Потребность в странствиях всего прежде телесна. Это физиология, биохимия, веселящий газ в крови, который вырабатывается уже на уровне воображения о смене пространств и давай требовать, чтобы - в результате реальной их смены - его было больше, больше, больше.
(И это не имеет отношения к смыслам, к рационально построяемым, обосновываемым и постижимым конструктам - или имеет его очень немного как предусловие всего такого. Зато предусловие очень важное, почти совершенно необходимое.)
Понятно, что, мотаясь из пункта А в пункт В и иные пункты, повсюду таскаешь непреодолимую самое себя, - но основное дело в том, что эту самую себя ставишь при этом в чисто уже пластически, эстетически, опять же физиологически иные обстоятельства - и только успевай отслеживать, а того более - обдумывать перемены, которые с тобой при этом происходят.

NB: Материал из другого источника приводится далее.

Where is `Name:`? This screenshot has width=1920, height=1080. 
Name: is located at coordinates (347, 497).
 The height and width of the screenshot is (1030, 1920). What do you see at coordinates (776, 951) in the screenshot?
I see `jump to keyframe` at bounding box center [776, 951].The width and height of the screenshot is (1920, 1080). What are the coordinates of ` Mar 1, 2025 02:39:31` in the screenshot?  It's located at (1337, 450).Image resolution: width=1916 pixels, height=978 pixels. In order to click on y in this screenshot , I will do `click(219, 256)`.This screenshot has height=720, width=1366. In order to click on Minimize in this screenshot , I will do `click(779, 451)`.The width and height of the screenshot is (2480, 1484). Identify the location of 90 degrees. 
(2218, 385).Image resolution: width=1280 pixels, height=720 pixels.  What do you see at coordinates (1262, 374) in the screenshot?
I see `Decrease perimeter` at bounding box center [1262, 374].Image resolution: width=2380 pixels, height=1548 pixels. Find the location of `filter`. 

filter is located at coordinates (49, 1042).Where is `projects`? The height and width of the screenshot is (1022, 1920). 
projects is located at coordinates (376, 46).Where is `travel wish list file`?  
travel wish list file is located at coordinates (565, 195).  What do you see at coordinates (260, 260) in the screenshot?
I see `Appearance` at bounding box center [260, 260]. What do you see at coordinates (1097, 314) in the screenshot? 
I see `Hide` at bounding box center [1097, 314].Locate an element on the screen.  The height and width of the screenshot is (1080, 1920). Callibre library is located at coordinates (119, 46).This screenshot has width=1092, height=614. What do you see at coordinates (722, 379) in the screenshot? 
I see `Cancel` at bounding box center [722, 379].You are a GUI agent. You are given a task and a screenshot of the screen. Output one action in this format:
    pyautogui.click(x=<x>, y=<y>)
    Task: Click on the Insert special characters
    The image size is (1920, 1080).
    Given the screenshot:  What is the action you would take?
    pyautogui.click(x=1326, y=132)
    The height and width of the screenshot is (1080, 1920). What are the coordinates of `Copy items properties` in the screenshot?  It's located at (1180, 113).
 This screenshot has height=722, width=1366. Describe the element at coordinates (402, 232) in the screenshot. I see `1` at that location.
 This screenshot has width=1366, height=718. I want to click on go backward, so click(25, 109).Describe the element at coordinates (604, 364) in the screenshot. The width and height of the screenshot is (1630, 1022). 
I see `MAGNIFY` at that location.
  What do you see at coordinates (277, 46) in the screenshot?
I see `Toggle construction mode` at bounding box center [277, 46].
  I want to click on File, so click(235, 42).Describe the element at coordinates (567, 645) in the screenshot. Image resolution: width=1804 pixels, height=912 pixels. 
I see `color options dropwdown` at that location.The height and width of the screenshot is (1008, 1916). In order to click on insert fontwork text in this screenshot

(Можно вырасти, можно не вырасти - а, напротив того, умалиться; можно просто - без изменения размеров - принять другую форму, перекомбинировать собственные элементы. Не угадаешь никогда.
В этой непредсказуемости, открытости, риске - одна из основных прелестей странствий.
(Впрочем, то, что я твержу себе всё настойчивее, что дело тут совсем не в приобретаемых знаниях или не в них в первую очередь, - скорее всего, прямое следствие моей нарастающей невосприимчивости к просвещению. Познавательный канал - или множество таковых: познавательные каналы - с прибыванием возраста всё-таки сужаются.
Ну, возможно, притом расширяются какие-то иные каналы.
Например, ответственные за соматическое и вообще бессловесное, - которое становится и заметнее, и понятнее.)
Мир разминает нас в пальцах как (чуткую, податливую) глину, чтобы вылепить нечто непредвиденное. Вообще-то он только тем и занят. Ну, когда не норовит раздавить.